● **EXERCISE MATERIALS**:
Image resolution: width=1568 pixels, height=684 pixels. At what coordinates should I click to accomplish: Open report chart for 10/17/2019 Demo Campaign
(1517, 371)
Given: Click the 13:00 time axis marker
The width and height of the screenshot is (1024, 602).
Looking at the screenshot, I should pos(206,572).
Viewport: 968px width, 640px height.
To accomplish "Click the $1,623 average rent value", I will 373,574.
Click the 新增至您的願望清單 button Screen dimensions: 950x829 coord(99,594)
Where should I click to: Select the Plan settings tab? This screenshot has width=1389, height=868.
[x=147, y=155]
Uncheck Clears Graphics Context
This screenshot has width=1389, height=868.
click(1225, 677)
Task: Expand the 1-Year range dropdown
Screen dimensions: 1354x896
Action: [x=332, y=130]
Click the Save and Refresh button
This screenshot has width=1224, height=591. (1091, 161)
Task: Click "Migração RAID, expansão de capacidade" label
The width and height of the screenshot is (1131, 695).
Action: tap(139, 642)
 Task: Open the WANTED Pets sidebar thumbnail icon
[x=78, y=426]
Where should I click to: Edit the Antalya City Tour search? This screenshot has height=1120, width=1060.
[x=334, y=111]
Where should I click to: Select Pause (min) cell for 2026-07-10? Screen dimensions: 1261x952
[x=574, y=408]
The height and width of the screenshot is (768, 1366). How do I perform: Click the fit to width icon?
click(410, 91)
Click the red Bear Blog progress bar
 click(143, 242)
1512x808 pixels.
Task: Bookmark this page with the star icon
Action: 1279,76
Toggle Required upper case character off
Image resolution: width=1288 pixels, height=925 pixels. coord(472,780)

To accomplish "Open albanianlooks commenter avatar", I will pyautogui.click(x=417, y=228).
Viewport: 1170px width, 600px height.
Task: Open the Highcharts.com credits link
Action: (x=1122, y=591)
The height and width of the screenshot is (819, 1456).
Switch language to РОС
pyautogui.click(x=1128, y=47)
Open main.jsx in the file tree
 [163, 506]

● **THE REQUEST**:
Print all of the entries above again, word for word, keeping every line in its original order.

● **FINISHED EXERCISE**:
Image resolution: width=1568 pixels, height=684 pixels. At what coordinates should I click to accomplish: Open report chart for 10/17/2019 Demo Campaign
(1517, 371)
Given: Click the 13:00 time axis marker
The width and height of the screenshot is (1024, 602).
Looking at the screenshot, I should pos(206,572).
Viewport: 968px width, 640px height.
To accomplish "Click the $1,623 average rent value", I will 373,574.
Click the 新增至您的願望清單 button Screen dimensions: 950x829 coord(99,594)
Where should I click to: Select the Plan settings tab? This screenshot has width=1389, height=868.
[x=147, y=155]
Uncheck Clears Graphics Context
This screenshot has width=1389, height=868.
click(1225, 677)
Task: Expand the 1-Year range dropdown
Screen dimensions: 1354x896
Action: [x=332, y=130]
Click the Save and Refresh button
This screenshot has width=1224, height=591. (1091, 161)
Task: Click "Migração RAID, expansão de capacidade" label
The width and height of the screenshot is (1131, 695).
Action: tap(139, 642)
 Task: Open the WANTED Pets sidebar thumbnail icon
[x=78, y=426]
Where should I click to: Edit the Antalya City Tour search? This screenshot has height=1120, width=1060.
[x=334, y=111]
Where should I click to: Select Pause (min) cell for 2026-07-10? Screen dimensions: 1261x952
[x=574, y=408]
The height and width of the screenshot is (768, 1366). How do I perform: Click the fit to width icon?
click(410, 91)
Click the red Bear Blog progress bar
 click(143, 242)
1512x808 pixels.
Task: Bookmark this page with the star icon
Action: 1279,76
Toggle Required upper case character off
Image resolution: width=1288 pixels, height=925 pixels. coord(472,780)

To accomplish "Open albanianlooks commenter avatar", I will pyautogui.click(x=417, y=228).
Viewport: 1170px width, 600px height.
Task: Open the Highcharts.com credits link
Action: (x=1122, y=591)
The height and width of the screenshot is (819, 1456).
Switch language to РОС
pyautogui.click(x=1128, y=47)
Open main.jsx in the file tree
 [163, 506]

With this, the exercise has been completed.